The Transportation Security Administration (TSA) is working on an additional cybersecurity directive for pipeline companies in the wake of the ransomware attack on Colonial Pipeline.
“We are continuing to develop additional measures for pipeline companies, and we are developing now a second security directive which would have the force of a regulation,” Sonya Proctor, the assistant administrator for Surface Operations at TSA, testified during a hearing held by two House Homeland Security Committee subcommittees on Tuesday.
The new directive will be the second issued by TSA, with the agency rolling out a directive last month that required pipeline owners and operators to report cybersecurity incidents within 12 hours of discovery to the Cybersecurity and Infrastructure Security Agency (CISA). It also increased coordination between pipeline owners and both CISA and TSA.
Proctor said Tuesday that the upcoming second directive would be classified as more sensitive in nature than the first directive due to “the nature of the mitigating measures that are going to be required.”
She noted that the directive “will require more specific mitigation measures, and it will ultimately include more specific requirements with regard to assessments,” and that TSA inspectors trained in both pipeline operations and cybersecurity will be tasked with ensuring pipeline companies adhere to both directives.
“As recently evidenced, cyber intrusions into pipeline computer networks have the potential to negatively impact our national security, economy, commerce, and wellbeing,” Proctor said as part of her prepared statement for the hearing. “For these reasons, TSA remains committed to securing our Nation’s pipelines against evolving and emerging risks.”
Both directives are being put together by TSA in the wake of the ransomware attack on Colonial Pipeline last month. The company provides 45 percent of the East Coast’s fuel supply, and major gas shortages were seen in several states when Colonial was forced to shut down the entire pipeline for nearly a week to protect operational controls from attack.
Colonial subsequently revealed that it had opted to pay the attackers around $4.4 million in Bitcoin demanded to regain control of its systems, though the Justice Department announced last week that it had been able to recover the majority of those funds.

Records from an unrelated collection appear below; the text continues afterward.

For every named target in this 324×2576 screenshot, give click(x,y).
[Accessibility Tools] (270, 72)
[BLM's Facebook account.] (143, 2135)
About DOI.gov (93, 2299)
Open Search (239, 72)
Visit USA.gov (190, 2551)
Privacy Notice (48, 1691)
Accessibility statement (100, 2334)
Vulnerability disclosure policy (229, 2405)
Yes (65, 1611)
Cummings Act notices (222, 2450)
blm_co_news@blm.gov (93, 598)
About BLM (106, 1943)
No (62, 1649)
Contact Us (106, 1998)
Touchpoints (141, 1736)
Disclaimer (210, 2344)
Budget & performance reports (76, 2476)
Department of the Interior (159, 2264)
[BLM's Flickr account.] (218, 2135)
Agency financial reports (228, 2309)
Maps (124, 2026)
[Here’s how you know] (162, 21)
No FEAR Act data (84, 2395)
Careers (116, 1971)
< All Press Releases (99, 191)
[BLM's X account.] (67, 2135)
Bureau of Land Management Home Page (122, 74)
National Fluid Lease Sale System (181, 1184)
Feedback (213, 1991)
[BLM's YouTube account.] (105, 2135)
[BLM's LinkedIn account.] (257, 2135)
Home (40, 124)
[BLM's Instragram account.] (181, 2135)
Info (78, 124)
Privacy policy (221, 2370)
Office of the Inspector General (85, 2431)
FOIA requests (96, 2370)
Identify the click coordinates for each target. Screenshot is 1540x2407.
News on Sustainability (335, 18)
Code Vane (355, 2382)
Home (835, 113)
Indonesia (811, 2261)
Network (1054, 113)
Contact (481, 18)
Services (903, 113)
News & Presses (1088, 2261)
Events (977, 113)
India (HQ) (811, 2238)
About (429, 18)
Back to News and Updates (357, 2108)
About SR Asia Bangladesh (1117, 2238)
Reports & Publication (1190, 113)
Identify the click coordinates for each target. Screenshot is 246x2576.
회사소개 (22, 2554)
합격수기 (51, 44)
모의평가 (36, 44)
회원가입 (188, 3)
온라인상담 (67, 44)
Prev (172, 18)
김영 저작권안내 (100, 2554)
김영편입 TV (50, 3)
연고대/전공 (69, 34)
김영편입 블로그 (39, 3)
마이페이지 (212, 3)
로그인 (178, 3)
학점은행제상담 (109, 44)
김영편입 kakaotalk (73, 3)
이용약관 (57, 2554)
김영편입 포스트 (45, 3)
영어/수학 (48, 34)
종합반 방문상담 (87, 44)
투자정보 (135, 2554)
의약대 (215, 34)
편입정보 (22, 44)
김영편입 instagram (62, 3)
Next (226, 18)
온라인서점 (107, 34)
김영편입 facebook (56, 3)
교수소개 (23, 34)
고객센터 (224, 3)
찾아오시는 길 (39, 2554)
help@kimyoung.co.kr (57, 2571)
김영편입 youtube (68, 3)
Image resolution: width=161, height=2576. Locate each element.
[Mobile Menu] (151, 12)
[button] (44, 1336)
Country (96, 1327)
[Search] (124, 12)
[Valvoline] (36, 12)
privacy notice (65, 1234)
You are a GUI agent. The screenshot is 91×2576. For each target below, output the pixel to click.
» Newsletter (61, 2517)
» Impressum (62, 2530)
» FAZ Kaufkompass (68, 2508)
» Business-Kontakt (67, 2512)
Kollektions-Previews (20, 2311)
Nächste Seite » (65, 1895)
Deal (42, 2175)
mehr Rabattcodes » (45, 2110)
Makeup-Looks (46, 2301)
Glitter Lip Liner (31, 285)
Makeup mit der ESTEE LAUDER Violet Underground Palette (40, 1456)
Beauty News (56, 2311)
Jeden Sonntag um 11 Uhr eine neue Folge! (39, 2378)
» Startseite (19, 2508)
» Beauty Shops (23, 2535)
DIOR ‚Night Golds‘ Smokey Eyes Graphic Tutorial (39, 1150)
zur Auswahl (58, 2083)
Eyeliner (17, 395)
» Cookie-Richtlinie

House lawmakers Tuesday stressed the need for both TSA and CISA to have more visibility and powers when it came to responding to a cyberattack on critical systems such as pipelines, and criticized Colonial for not accepting CISA’s assistance in investigating its networks following the attack.
”Colonial still has not agreed to participate in the physical assessment, and only agreed to cooperate with TSA’s cybersecurity assessment three weeks after the ransomware attack occurred,” Rep. Bonnie Watson Coleman (D-N.J.), chair of the committee’s subcommittee on Transportation and Maritime Security, testified. “If this is at all indicative of how pipeline owners and operators view their regulators, we have a problem.”
Colonial CEO Joseph Blount testified to the House Homeland Security Committee last week that the company had turned down assistance from CISA due to “world-class experts,” such as cybersecurity company FireEye, already having been called in to help.
Eric Goldstein, the executive director for Cybersecurity at CISA, also testified at the hearing Tuesday, and stressed the need for Congress to do more to ensure companies reported attacks to CISA.
“The more that we as a country can do to drive reporting of cybersecurity incidents to CISA, as TSA recently did with their security directives…that will help drive that change,” Goldstein testified.
More assistance for CISA in this space may be on the way, with Rep. Yvette Clarke (D-N.Y.), chair of the House Homeland Security’s cybersecurity subcommittee, noting Tuesday that she is working on legislation on this issue.
“I’m working on legislation that will require critical infrastructure to report certain cybersecurity incidents to CISA so that we’re developing the muscle memory and the institutional knowledge to improve our cyber defenses over time,” Clarke testified.
She stressed this was “only half the battle,” and that the federal government “can only do so much.”
“We need the private sector to open the door to CISA and TSA – not just because it benefits them, but because it benefits our collective national security,” Clarke said.